Ausgangstext:
---*---

Spannungen zwischen Christen und Moslems

Hintergrund des Ränkespiels ist ein seit einiger Zeit schwelender Konflikt zwischen Moslems und Christen in Nigeria, dem mit 120 Millionen Einwohnern bevölkerungsreichsten Staat in Afrika. Im Jahr 2000 starben bei Unruhen 2.000 Menschen, als 12 Bundesstaaten die Scharia einführten. Das erste Todesurteil wurde im Januar 2002 in der zentralnigerianischen Stadt Kaduna vollstreckt, als der geständige Mörder Sani Yakubu Rodi gehängt wurde.

Die nigerianische Regierung protestierte wiederholt gegen die Anwendung der Scharia in einigen Bundesstaaten. Justizminister Kanu Agabi wies darauf hin, dass kein Muslim zu einer Strafe verurteilt werden dürfe, "die gegen andere Nigerianer wegen desselben Vergehens nicht verhängt wird." Die Einführung der Scharia bedrohe "die Stabilität, die Einheit und die Integrität des Landes."

---*---

Zu bearbeitende Zeilen:
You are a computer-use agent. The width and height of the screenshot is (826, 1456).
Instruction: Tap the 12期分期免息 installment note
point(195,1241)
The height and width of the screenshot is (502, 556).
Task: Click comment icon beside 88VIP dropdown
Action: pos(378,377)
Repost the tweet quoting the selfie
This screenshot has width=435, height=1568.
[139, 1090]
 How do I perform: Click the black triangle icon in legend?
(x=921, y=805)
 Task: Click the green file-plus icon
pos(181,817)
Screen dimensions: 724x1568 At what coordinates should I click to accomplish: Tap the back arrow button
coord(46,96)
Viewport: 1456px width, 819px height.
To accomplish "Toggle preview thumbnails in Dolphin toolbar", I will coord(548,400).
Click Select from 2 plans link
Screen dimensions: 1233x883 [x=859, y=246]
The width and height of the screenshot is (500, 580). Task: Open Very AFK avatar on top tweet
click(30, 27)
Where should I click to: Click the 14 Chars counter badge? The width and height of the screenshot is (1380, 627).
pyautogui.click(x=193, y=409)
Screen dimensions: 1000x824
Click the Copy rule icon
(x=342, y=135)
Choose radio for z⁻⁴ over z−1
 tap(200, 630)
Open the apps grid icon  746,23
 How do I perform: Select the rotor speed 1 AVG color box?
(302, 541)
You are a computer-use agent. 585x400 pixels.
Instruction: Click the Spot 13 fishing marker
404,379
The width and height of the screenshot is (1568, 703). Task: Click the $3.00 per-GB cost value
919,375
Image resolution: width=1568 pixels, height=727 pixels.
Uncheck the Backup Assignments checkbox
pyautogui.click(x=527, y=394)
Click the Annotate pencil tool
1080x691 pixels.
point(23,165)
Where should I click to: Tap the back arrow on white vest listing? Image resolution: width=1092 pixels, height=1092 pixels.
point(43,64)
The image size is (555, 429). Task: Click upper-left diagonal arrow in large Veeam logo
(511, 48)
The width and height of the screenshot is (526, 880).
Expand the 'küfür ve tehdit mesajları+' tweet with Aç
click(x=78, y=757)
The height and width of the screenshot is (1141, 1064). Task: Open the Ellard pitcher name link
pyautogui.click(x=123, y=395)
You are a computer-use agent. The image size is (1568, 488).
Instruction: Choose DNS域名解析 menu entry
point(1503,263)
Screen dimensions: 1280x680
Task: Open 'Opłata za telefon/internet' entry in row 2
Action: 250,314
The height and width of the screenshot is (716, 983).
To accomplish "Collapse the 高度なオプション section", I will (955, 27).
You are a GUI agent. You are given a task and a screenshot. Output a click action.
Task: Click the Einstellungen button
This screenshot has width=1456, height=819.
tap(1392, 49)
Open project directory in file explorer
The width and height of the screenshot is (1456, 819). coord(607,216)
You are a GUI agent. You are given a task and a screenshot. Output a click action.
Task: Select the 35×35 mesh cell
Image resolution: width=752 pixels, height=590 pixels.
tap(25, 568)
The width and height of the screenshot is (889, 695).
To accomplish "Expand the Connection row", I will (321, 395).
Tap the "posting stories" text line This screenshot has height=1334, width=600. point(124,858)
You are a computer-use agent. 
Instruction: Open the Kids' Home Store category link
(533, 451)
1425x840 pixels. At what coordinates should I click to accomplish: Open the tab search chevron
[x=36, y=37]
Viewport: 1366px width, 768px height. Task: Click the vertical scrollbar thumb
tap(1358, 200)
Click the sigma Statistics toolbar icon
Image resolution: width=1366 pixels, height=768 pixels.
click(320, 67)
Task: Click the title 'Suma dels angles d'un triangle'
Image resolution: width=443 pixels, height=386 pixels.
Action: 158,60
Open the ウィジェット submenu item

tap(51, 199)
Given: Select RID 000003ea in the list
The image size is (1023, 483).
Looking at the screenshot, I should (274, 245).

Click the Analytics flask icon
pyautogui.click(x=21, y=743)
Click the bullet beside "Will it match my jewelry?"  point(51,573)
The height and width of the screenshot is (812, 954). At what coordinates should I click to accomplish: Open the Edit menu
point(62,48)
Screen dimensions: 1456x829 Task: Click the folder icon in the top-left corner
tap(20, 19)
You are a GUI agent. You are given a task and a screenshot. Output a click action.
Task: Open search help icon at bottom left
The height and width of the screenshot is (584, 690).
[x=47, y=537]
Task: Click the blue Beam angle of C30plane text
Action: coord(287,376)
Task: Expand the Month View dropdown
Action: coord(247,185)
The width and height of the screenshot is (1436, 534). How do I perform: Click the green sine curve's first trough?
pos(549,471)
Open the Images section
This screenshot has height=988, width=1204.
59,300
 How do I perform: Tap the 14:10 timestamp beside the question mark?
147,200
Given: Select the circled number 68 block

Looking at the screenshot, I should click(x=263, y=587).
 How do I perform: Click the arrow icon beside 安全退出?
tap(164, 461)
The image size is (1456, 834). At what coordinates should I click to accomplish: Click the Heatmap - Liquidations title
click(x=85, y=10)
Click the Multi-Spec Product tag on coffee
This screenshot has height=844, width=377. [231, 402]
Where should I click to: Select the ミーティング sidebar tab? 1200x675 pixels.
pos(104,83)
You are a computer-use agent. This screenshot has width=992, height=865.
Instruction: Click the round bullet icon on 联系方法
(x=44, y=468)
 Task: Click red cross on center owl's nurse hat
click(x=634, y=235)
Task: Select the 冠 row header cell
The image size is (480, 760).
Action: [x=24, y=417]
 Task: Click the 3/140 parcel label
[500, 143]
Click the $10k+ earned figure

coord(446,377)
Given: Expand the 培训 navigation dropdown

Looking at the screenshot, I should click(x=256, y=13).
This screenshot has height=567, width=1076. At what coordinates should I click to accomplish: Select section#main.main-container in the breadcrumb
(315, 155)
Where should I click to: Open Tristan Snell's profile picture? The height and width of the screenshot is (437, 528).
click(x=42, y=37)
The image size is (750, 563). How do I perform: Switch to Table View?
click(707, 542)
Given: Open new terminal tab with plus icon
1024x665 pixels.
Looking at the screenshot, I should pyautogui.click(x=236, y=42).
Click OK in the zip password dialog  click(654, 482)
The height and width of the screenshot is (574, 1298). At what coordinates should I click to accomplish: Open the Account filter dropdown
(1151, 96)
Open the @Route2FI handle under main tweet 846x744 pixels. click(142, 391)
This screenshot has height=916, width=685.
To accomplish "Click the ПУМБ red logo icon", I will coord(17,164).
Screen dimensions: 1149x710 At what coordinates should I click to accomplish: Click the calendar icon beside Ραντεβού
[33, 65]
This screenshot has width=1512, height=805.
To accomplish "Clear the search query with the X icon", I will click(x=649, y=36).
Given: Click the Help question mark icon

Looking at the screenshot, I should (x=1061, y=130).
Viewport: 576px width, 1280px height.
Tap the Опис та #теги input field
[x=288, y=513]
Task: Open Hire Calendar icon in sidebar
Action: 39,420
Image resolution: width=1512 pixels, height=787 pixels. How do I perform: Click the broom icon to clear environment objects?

---*---

Aufgabe A: Gib aus den zu bearbeitenden Zeilen alles, beginnend mit der Zeile, die „Where should I click to: Select“ enthält, und endend mit der Zeile, die „Click OK in“ enthält, als JSON-Liste von Strings aus. Jede Zeile wird ein eigener String, beide Endzeilen gehören dazu, Leerzeilen fallen weg.
Aufgabe B: Schreib den Text über die Spannungen zwischen Christen und Moslems in Nigeria im Anschluss an seinen letzten Satz weiter.

Ergebnis A:
[
  "Where should I click to: Select the ミーティング sidebar tab? 1200x675 pixels.",
  "pos(104,83)",
  "You are a computer-use agent. This screenshot has width=992, height=865.",
  "Instruction: Click the round bullet icon on 联系方法",
  "(x=44, y=468)",
  " Task: Click red cross on center owl's nurse hat",
  "click(x=634, y=235)",
  "Task: Select the 冠 row header cell",
  "The image size is (480, 760).",
  "Action: [x=24, y=417]",
  " Task: Click the 3/140 parcel label",
  "[500, 143]",
  "Click the $10k+ earned figure",
  "coord(446,377)",
  "Given: Expand the 培训 navigation dropdown",
  "Looking at the screenshot, I should click(x=256, y=13).",
  "This screenshot has height=567, width=1076. At what coordinates should I click to accomplish: Select section#main.main-container in the breadcrumb",
  "(315, 155)",
  "Where should I click to: Open Tristan Snell's profile picture? The height and width of the screenshot is (437, 528).",
  "click(x=42, y=37)",
  "The image size is (750, 563). How do I perform: Switch to Table View?",
  "click(707, 542)",
  "Given: Open new terminal tab with plus icon",
  "1024x665 pixels.",
  "Looking at the screenshot, I should pyautogui.click(x=236, y=42).",
  "Click OK in the zip password dialog  click(654, 482)"
]

Ergebnis B:
Rückkehr ins Mittelalter

Seit Ende der Militärherrschaft 1999 aber steigt der Einfluss von islamischen Fundamentalisten im Norden des Landes. Sie fordern eine weitere Verschärfung des islamischen Rechts. Die Scharia gilt als Vehikel radikaler muslimischer Eliten, die nach der Ablösung der Militärdiktatur durch die Wahl des Präsidenten Olusegun Obasanja im Jahr 1999 an Macht verloren. Sie gründen private Sicherheitsdienste, die die Einhaltung des muslimischen Rechts überwachen sollen. Radikale Parolen fallen im verarmten Norden Nigerias auf fruchtbare Parolen.

Safiyatu Hussaini schmiedet nach ihrem Freispruch Hochzeitpläne. Sie will ihren Ex-Mann ein zweites Mal heiraten. "Ich hoffe, wir können umziehen und noch einmal von vorne anfangen."